··· Quoted passage
Could somebody help me with CRC division? - crc

I am doing practice problems for midterms. The question is as follows:
Suppose we want to transmit a message 11001001 and protect it from error using the CRC polynomial x^3+1. Use polynomial long division to determine the message that should be transmitted (show all steps to get CRC bits and the complete message transmitted).
In this only solution I could find, the long division stops before the final zero. For the work I have done, there's an extra 1 in the quotient (pic attached). Why is the work in the online solution so different to mine?

Your solution is correct, the solution in the link is missing the 1 bit. In hex the example is dividing 648 / 9, quotient = d3, remainder = 3, which is what you have in your question. (It was recommended to post this as an answer so others browsing question would know it has an answer).

Related

Guideline of choosing a polynomial in CRC for a given message

I'm trying to code on performing cyclic redundancy checksum for a given input message with a polynomial.
For specific examples, I realize that for some polynomials, even if the message sent to the receiver side is wrong, the CRC will output as if there is no error.
What are general guidelines on choosing a polynomial that will detect errors and what factors determine it (e.g. is it dependent on the message size, does it have to do anything with parity, does longer polynomials help catch more errors)?
For example, I am given the message on the receiver side 1101 with the polynomial 10 where the CRC is generated according to the even parity.
First, I perform binary long division and get the remainder as 0.
Then, I append it to the message and send it as 11010
The problem is on the receiver side, where even if the received message is wrong, the CRC will not detect the error since the last digit 0 is always divisible by 2 regardless of the message. For example, 11110, 10000, ... etc will be undetected.
If by "polynomial 10" you mean the polynomial x, then that is not a valid CRC polynomial. A CRC polynomial must always end with a 1. The one-bit CRC polynomial is x+1, or 11 in your notation. x gives you a zero-bit CRC!
As for guidelines on choosing a polynomial, look at Koopman's research and resulting good performance CRCs for various message lengths.

how to correct single bit error with CRC?

If we are sure that we are in "single error" mode , how we can correct that error using CRC gotten and CRC expected? i know how to detect errors but how to correct?
······
··· Raw data
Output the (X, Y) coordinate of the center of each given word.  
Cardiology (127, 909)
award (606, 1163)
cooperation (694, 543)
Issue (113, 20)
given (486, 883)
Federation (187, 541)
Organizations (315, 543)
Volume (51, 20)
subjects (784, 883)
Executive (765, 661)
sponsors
······
> **What to work on**
A – Copy the records from the line with "Issue (113, 20)" up to and including their last line, reproducing each line precisely.
B – Continue the CRC forum thread from its last sentence.
The forum thread and the records are unrelated to each other.

> **Answers for the tasks**
A –
Issue (113, 20)
given (486, 883)
Federation (187, 541)
Organizations (315, 543)
Volume (51, 20)
subjects (784, 883)
Executive (765, 661)
sponsors

B –
Depending on the number of bits in a message (data + crc), and the CRC polynomial, a single bit error can be corrected. In order for this to work, every single bit error would have to produce a unique CRC. If there are any duplicates, it won't work, but a different CRC polynomial might solve the issue.
If the number of bits is not too large, a table can be used. Each entry in the table would contain a CRC and the bit index of the error. The table can be sorted by CRC so that a binary search can be used.
Another option is to compute the CRC, then reverse cycle the CRC until only the least significant bit is 1 while the rest are 0. This can be expanded to handle single burst correction, reverse cycling the CRC until more than half of the most significant bits are 0, depending on the CRC and message length.
http://www2.hawaii.edu/~tmandel/papers/CRCBurst.pdf
CRCBurst.pdf's algorithm is similar to reverse cycling a CRC, except it requires the least significant bit to be 1, which is an issue for a short burst at the beginning of a message, but if using reverse cycling, the CRC can be backwards cycled until least significant bit is 1, and the leading bits of the CRC that correspond to bits that would precede the message are ignored.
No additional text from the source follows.